• [Consignes et exigences]: Extrayez mot pour mot du texte sur les feuilles de laurier le passage allant de «ou bien la nature» jusqu'à «Processus sous observation.» inclus.

**** Source

032020
mars 2020, une installation induite par le confinement sanitaire
photographies moyen format sur film NB
et ce monde d’après ?
S’habituer à l’impensable ? syndrome de Stockholm ? Prendre racine ? se fossiliser ?
Des feuilles qui s’avancent vers un fossile.
« plus ça change, plus c’est la même chose »
ou bien la nature surprise dans une entreprise d’infiltration ? feuilles caméléon dont le ton de camouflage s’accorde au fond en ciment ? Service Après Vente ? date de péremption ? s’affiner avec le temps ? se bonifier ?
Processus sous observation.
par Jean Deuzèmes
Une œuvre photographique qui évoque subtilement le confinement : les fentes d’un mur brut où peut s’installer du végétal, où joue la lumière. Des signes d’espoir dignes du land art dans le temps qui passe.
François Kenesi greffe des feuilles de laurier sur un mur de parpaing. Surprenantes par la forme, « Feuilles de laurier sur mur de parpaing » est un manifeste modeste de résistance au confinement, un geste de pudeur et de discrétion alors que se déroule une tragédie.

********
**** Lignes extraites

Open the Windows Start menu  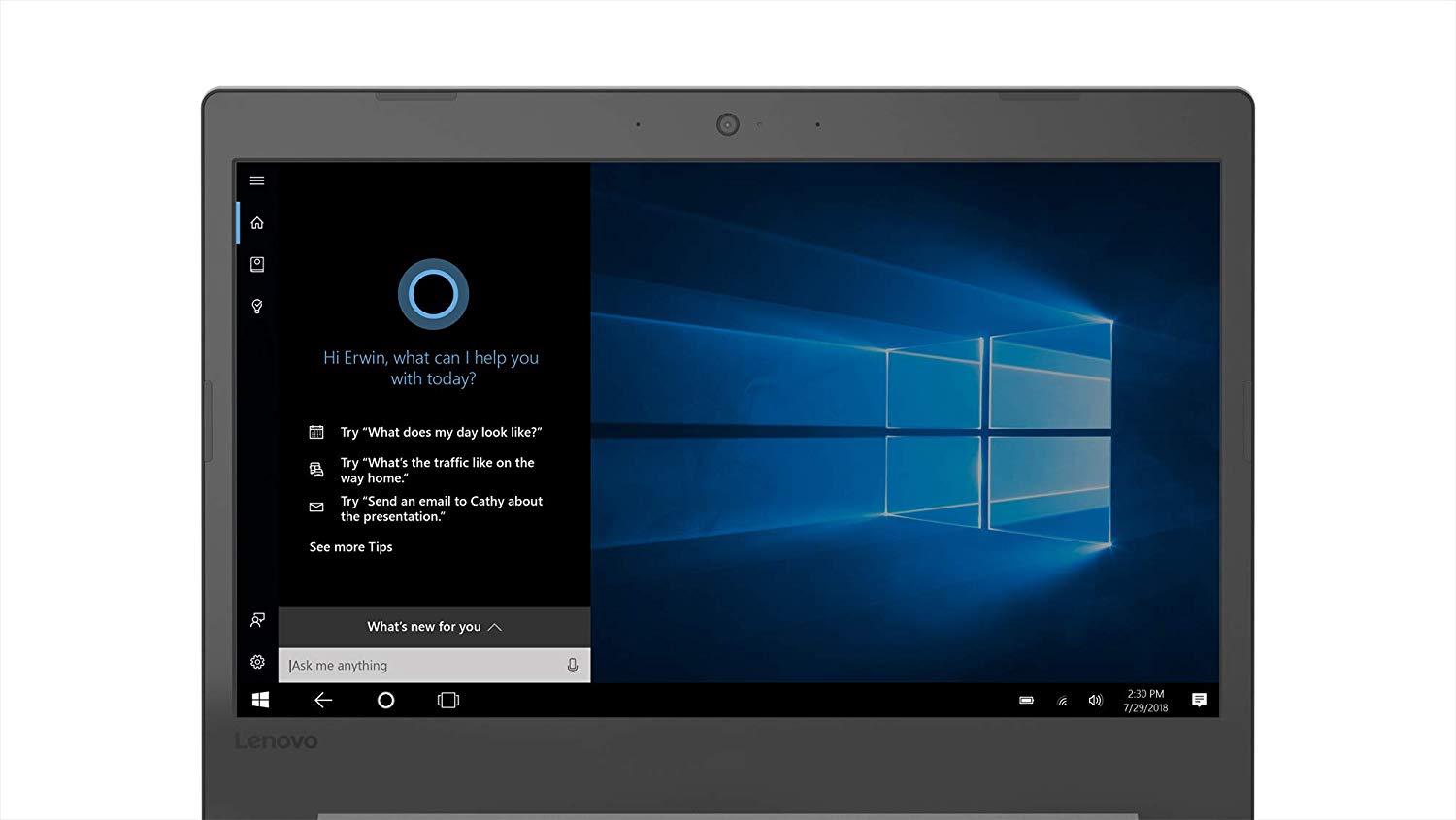point(260,700)
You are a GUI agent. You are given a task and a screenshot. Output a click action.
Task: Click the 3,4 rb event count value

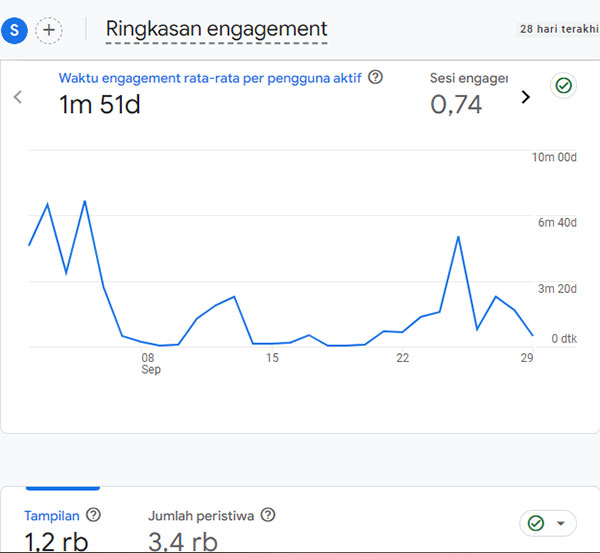pos(183,543)
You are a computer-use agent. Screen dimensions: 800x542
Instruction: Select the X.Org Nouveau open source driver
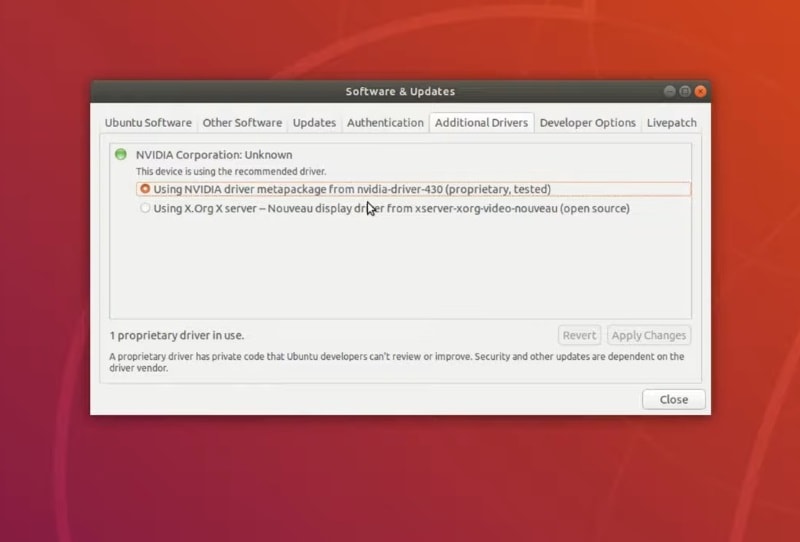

********

• [Solution du problème]:
ou bien la nature surprise dans une entreprise d’infiltration ? feuilles caméléon dont le ton de camouflage s’accorde au fond en ciment ? Service Après Vente ? date de péremption ? s’affiner avec le temps ? se bonifier ?
Processus sous observation.